Cernée de bouts de bois et marquée d’un repère orange, la première empreinte attend les participants. Agenouillé autour d’elle, les sens en éveil, la concentration aiguisée, chacun tente de comprendre à quel animal elle appartient. L’évaluation s’organise autour d’une cinquantaine de questions pensées par René Nauta, puis transmises aux deux secrétaires, Samantha Breitembruch et François Lasserre. « Qui a fait ça ? », « Qu’est-ce qui était au menu ? », « Qu’est-il arrivé à cette plante ? »… Chaque participant vient ensuite leur montrer discrètement la réponse inscrite sur leur carnet. Ce dimanche, il ne reste qu’une vingtaine de questions auxquelles répondre. À la fin de la journée, le taux de bonnes réponses obtenues déterminera à quel niveau de pistage se situent les participants.
Éveiller ses sens pour retisser du lien
« J’ai rêvé cette nuit de la trace de salamandre. Je m’en voulais parce que je l’ai confondue avec un rongeur. Alors qu’il est évident qu’une souris qui serait passée par là n’aurait pas marché et n’aurait pas laissé trainer sa queue », explique Clémence Marque, téléphone en main. Sur l’écran s’affiche la photo d’une ligne uniforme encadrée de deux petits cercles. Au-delà de l’identification d’un animal, il faut comprendre son comportement. Quelle histoire se cache derrière cette trace ? Que révèle-t-elle sur la place de cet animal au sein de la forêt ? Pour y arriver, il faut adopter une nouvelle façon d’être. « Avant, je regardais toujours en l’air, maintenant j’ai appris à marcher et à regarder tout ce qu’il y a au sol. Et ce n’est pas que pour éviter les flaques », dit à Reporterre Pierre Guibert, passionné de photographie animalière. « Je photographie beaucoup d’oiseaux, alors j’ai une lecture du terrain qui relève de l’écoute, du mouvement et de la couleur. Avec ce stage, j’ai accès à un autre niveau de lecture de mon environnement. »

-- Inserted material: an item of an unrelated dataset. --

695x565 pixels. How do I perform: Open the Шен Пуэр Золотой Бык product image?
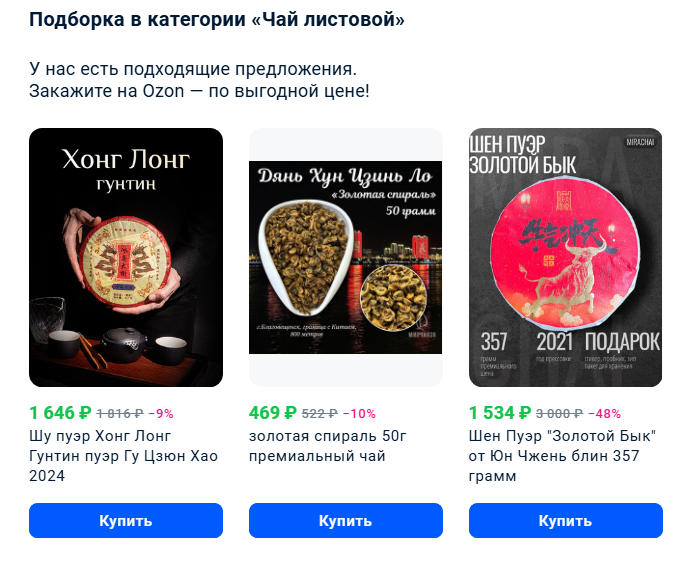566,257
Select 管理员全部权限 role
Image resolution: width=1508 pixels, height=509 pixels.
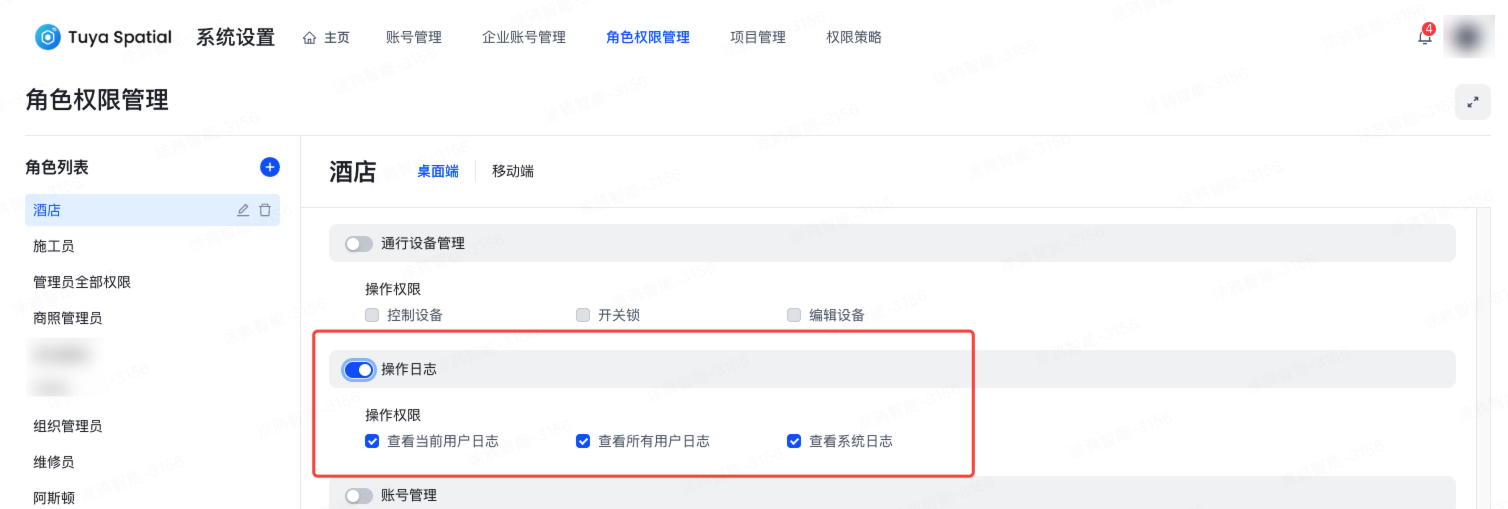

Pendant le pistage, le regard évolue. À celui-ci s’ajoutent l’écoute et le toucher. Le corps et les sens sont mobilisés de façon globale. « Il faut être dans un état d’ouverture et de curiosité. Il y un côté très sensoriel, presque sensuel, qui est mis en lien avec une réflexion. C’est très complet », décrit Catherine Pendelliau, ancienne danseuse professionnelle. De la danse, elle a tiré la capacité de percevoir son corps dans l’espace. Désormais détecter la présence d’autres êtres vivants l’intéresse. Une manière pour elle de comprendre la place que chaque animal occupe, afin d’être plus consciente de la sienne : « C’est rassurant de voir des liens se tisser entre le vivant et l’humain. Ça enlève la peur de l’inconnu et de la solitude. »
Le pistage, « un Cluedo géant »
En à peine deux cents mètres parcourus, une dizaine de traces ont été relevées. Sur le bord de l’allée, l’empreinte d’un blaireau qui a dérapé. Un peu plus loin, des poils présents dans une déjection d’un animal inconnu permettent de deviner qu’il a mangé du sanglier. Au gré des indices, des bouts de vie sont imaginés. « C’est comme un Cluedo géant », commente Éléonore Lluna, monitrice de survie. « Hier, on a observé des empreintes de chien. Je l’imaginais en train s’éclater, de courir avec légèreté. » Derrière chaque trace se cachent une multitude d’autres. Des informations précieuses pour observer la biodiversité d’un milieu. « Lorsque je pars en stage de survie, ce sont des compétences qui me sont très utiles pour repérer des ressources. Que ce soit pour chasser les espèces qu’on trouve en abondance ou en éviter d’autres », explique-t-elle. « Par exemple, en Indonésie, je vais éviter d’établir un campement si des signes m’indiquent qu’il y a beaucoup de varans qui passent par là. »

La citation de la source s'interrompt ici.